I eventually settled on a high-torque Zigbee motor. It is quiet—clocking in around 34dB—and it handles the weight without that pathetic 'struggling' whine that cheap motors make. It also allows for precise limit setting, so the blind stops exactly two millimeters above my windowsill every single time.
Scaling Down: Applying the Fix to the Rest of the House
Once I fixed the living room, the rest of the house felt like a breeze. I had 77 inch blinds in the dining room that were also starting to show signs of cord wear. Even though 77 inches isn't as extreme as 93, it is still wide enough to benefit from the same motorized logic. I used a slightly smaller motor for those, but kept them on the same smart hub.

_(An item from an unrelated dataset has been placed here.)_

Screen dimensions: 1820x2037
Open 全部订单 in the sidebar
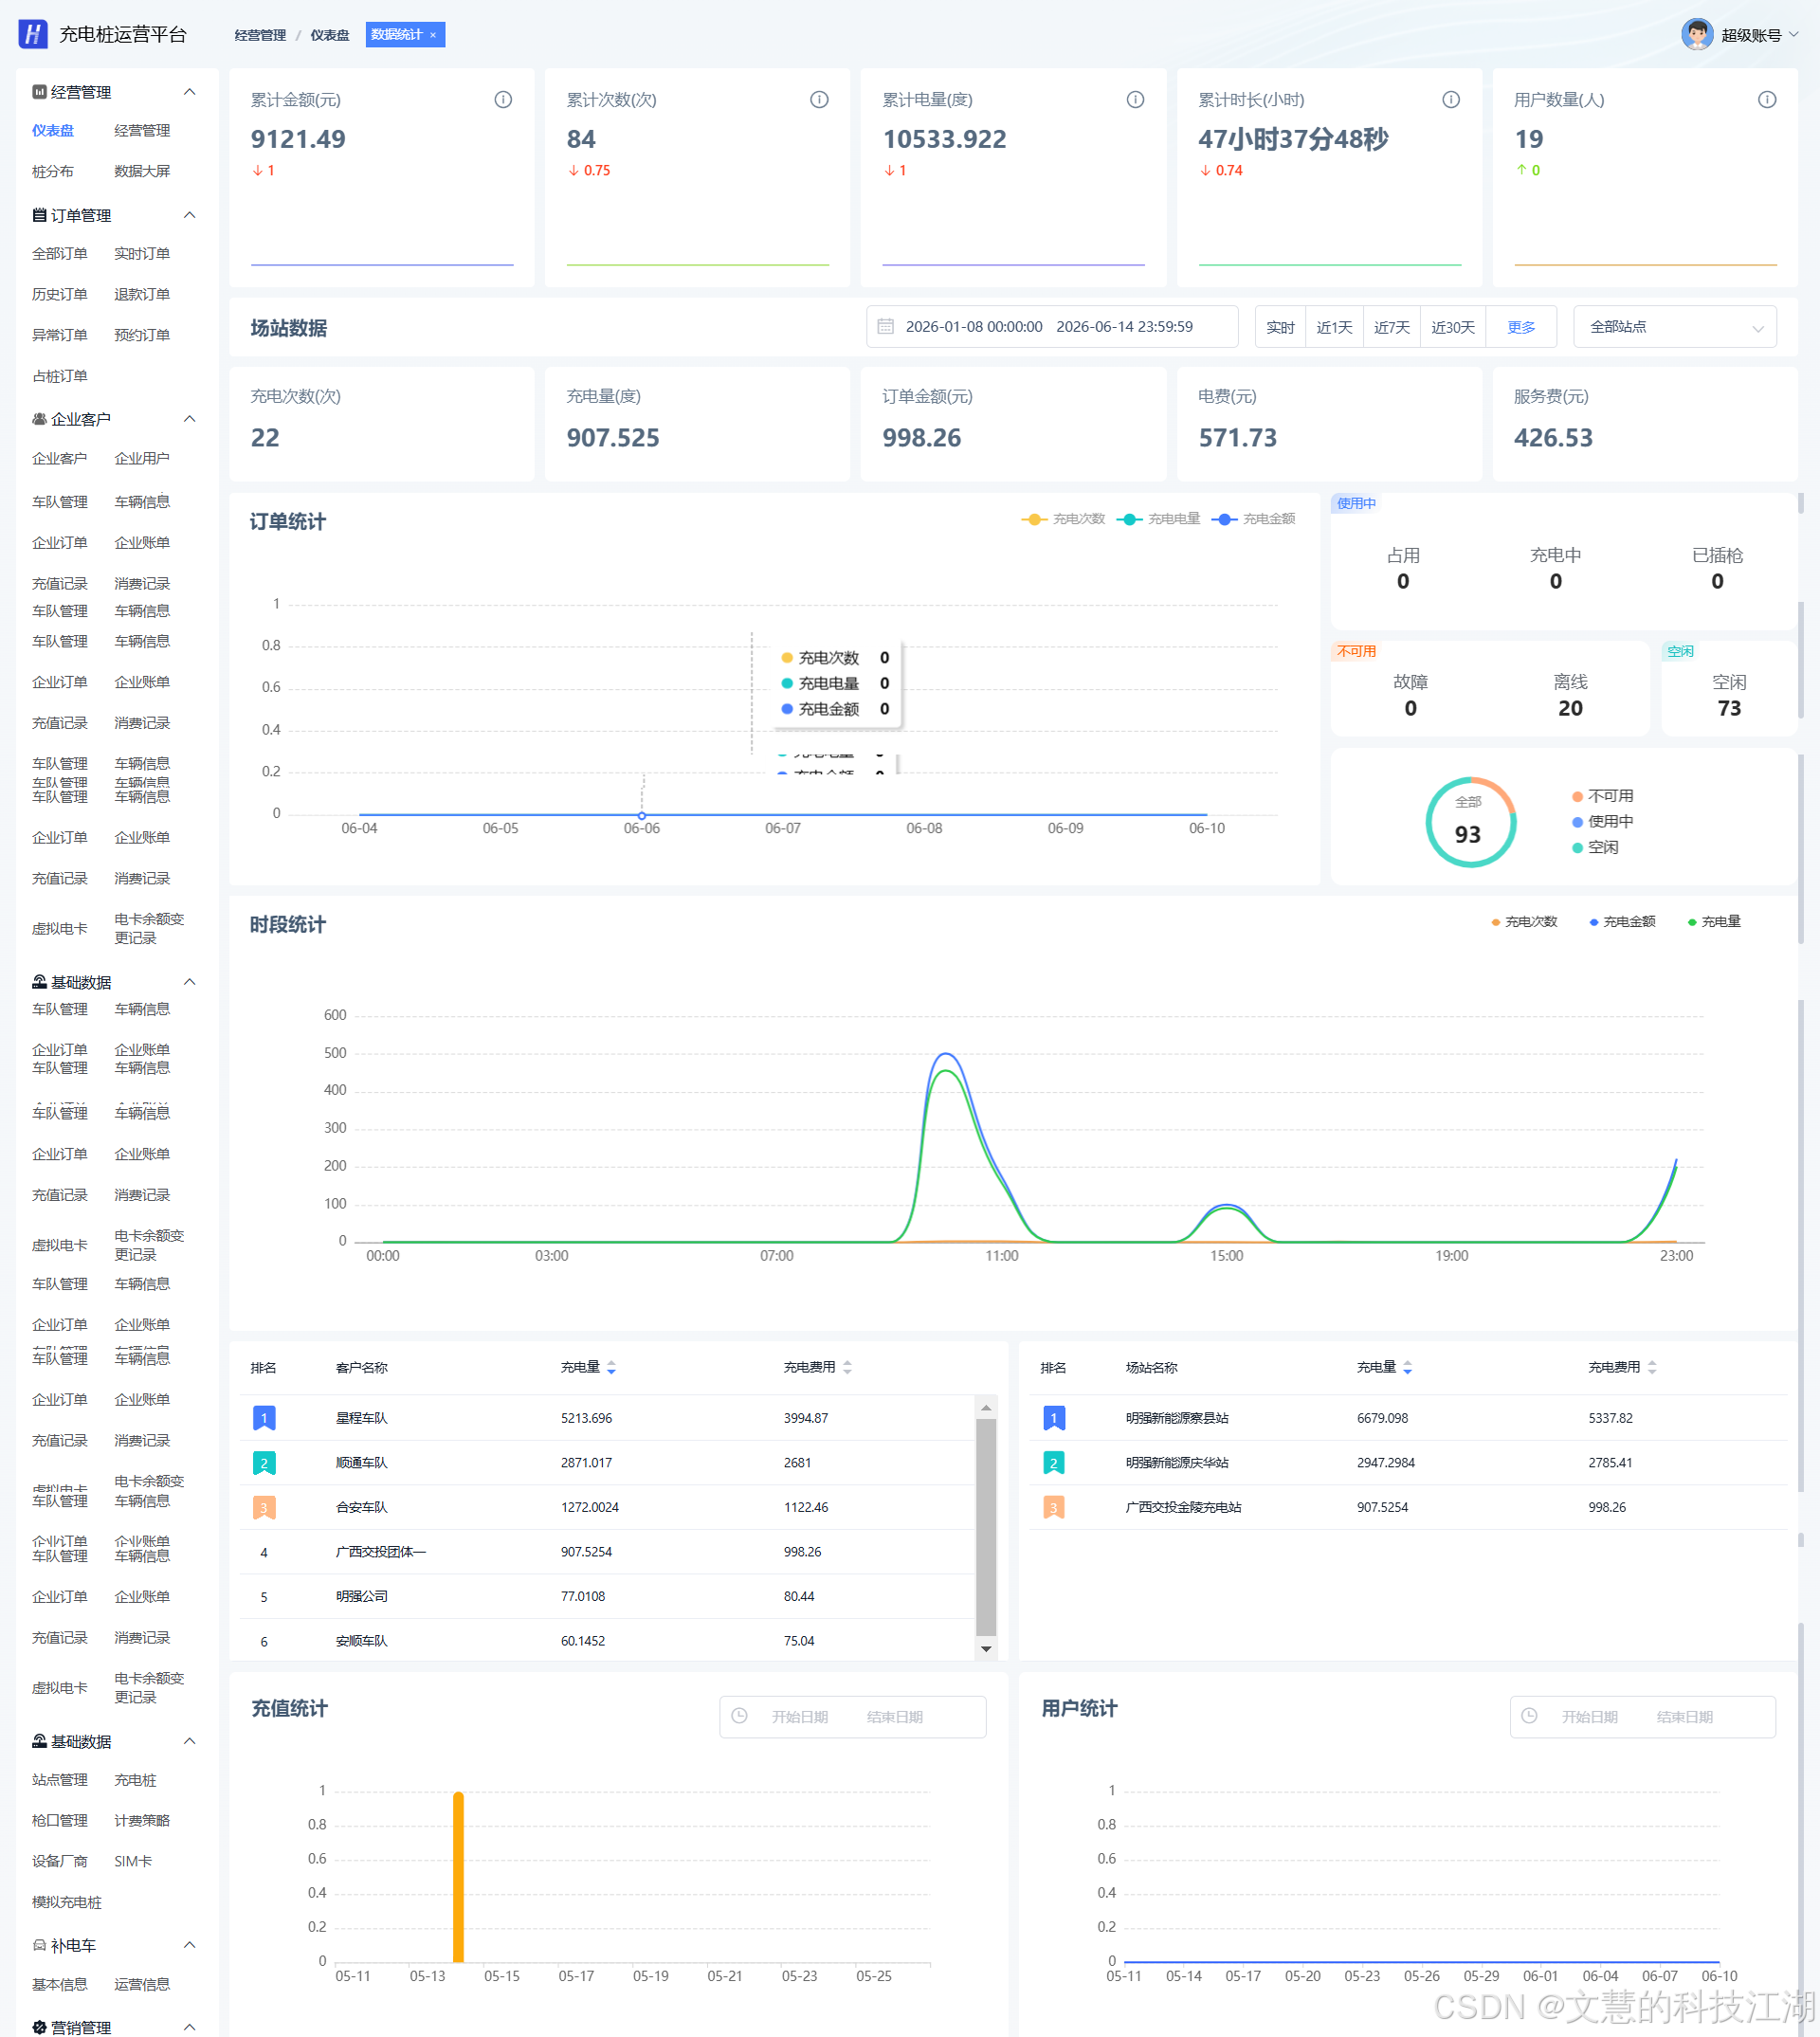(60, 253)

Automating the 77-inch and 93-inch spans allowed me to create 'Scenes.' At 2:00 PM, when the sun hits the west side of the house, all the wide shades drop to 70% to protect my furniture from UV damage. When you start selecting 60 inch blinds and shades for your smaller rooms, you can use the same ecosystem so your whole house moves in sync. It is incredibly satisfying to watch five windows of different widths all align their bottom rails perfectly at the touch of a button.
The Installation Reality Check for Extra-Wide Spans
Don't try to mount a 93-inch blind with the 'included' screws and cheap plastic anchors. You are hanging a heavy metal pipe and a motor; if that thing falls, it’s taking a chunk of your drywall with it. I spent two hours with a laser level and a stud finder before I even opened the box.

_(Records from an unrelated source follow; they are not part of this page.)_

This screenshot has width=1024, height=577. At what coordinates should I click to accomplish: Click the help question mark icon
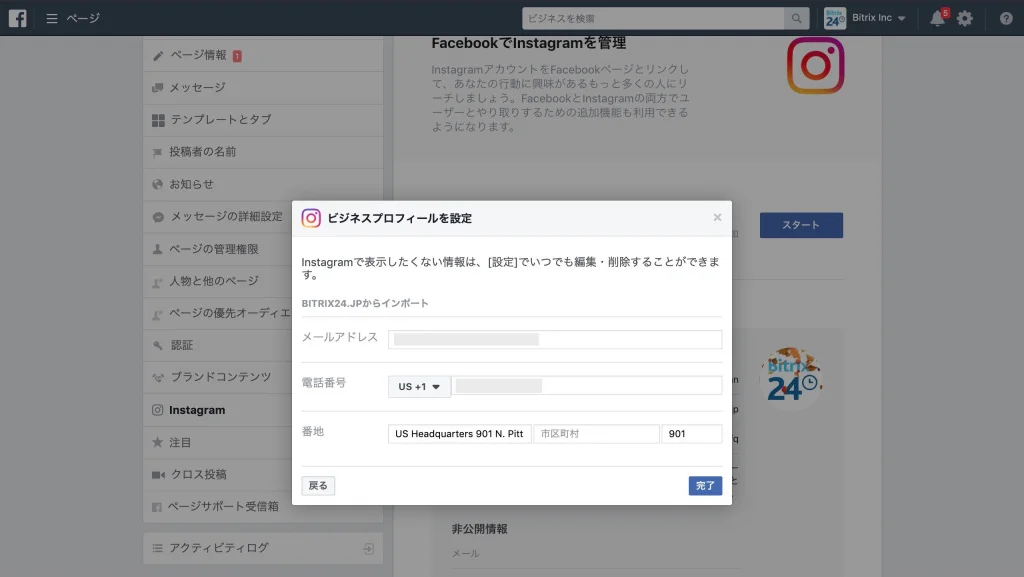point(1005,18)
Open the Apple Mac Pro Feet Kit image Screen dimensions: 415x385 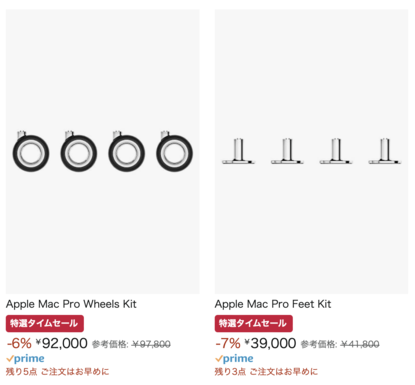[x=311, y=152]
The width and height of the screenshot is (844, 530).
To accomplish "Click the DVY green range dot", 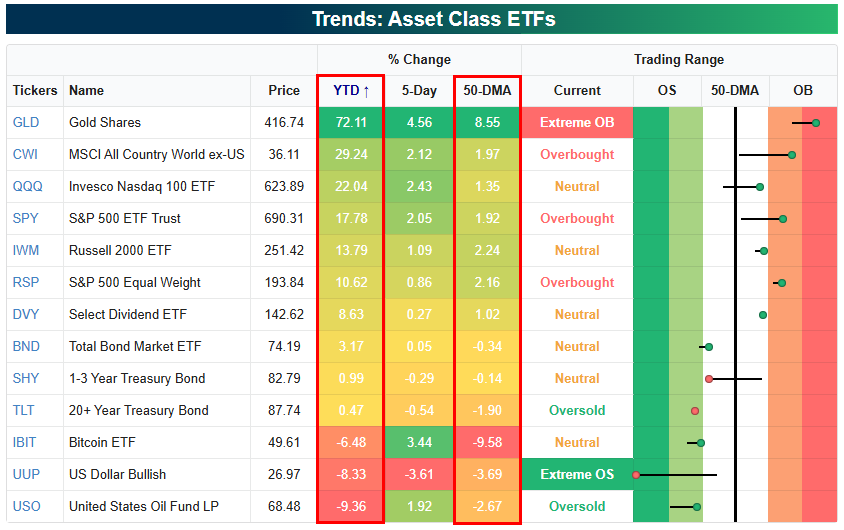I will [x=763, y=314].
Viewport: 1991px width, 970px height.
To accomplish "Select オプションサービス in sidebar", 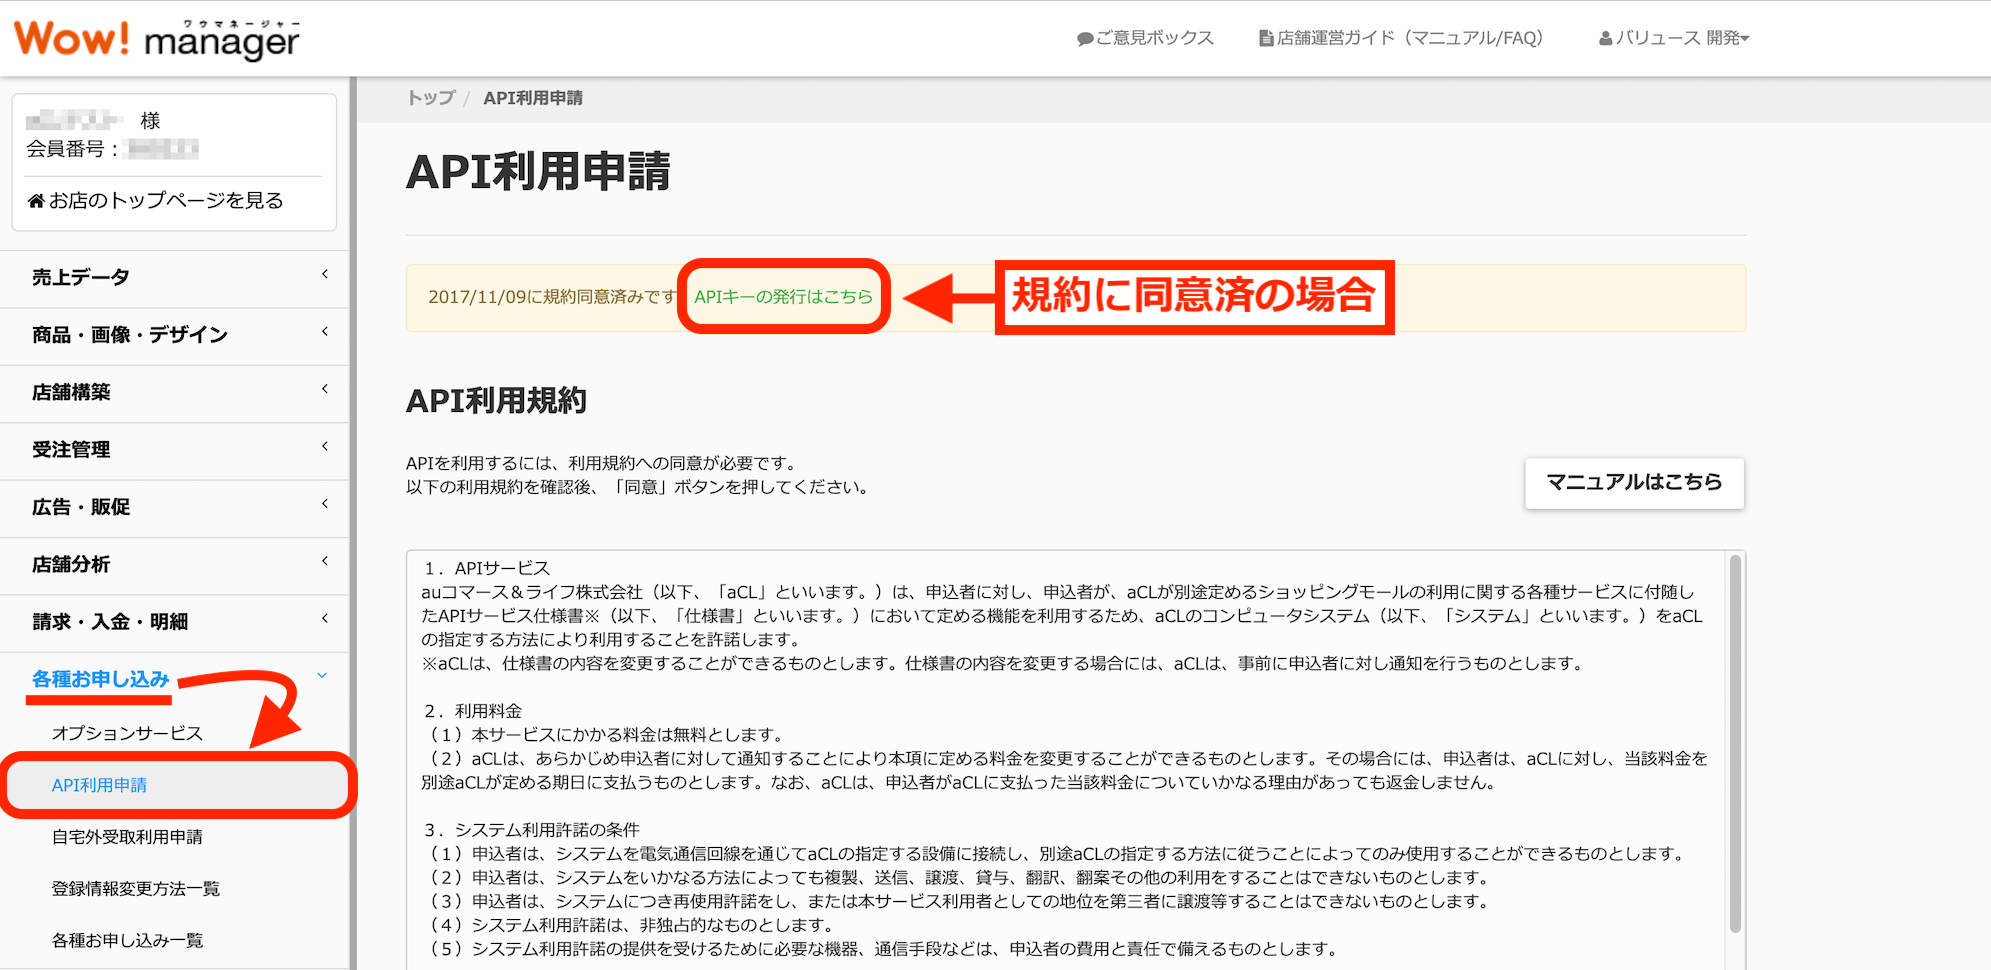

If you can't hit a stud on both ends, use heavy-duty toggle bolts rated for at least 50 lbs each. And for the love of your floorboards, use a laser level. If the bracket on the right is even 1/8th of an inch higher than the left, the motor will still fight gravity, and you'll be right back to the telescoping problem. A level install is the difference between a motor that lasts ten years and one that dies in two.
FAQ
Can I motorize my existing 93 inch blinds?
Usually, yes. If your blinds use a standard hollow tube, you can often pull out the manual chain clutch and slide in a battery-powered motor. Just make sure the motor diameter matches your tube (usually 1.5 inches or 38mm for wide spans).
How long does the battery last on such a wide shade?
On my 93-inch shade, I get about 5 to 6 months on a single charge, operating it twice a day. The extra weight does drain the battery faster than a small window, so I highly recommend a solar panel attachment if that window gets direct sun.
What if my 93 inch blind still telescopes after motorizing?
Check your level first. If it is perfectly level and still shifting, you can use a small piece of masking tape on the tube (on the side opposite of the shift) to 'balance' the roll, much like balancing a car tire.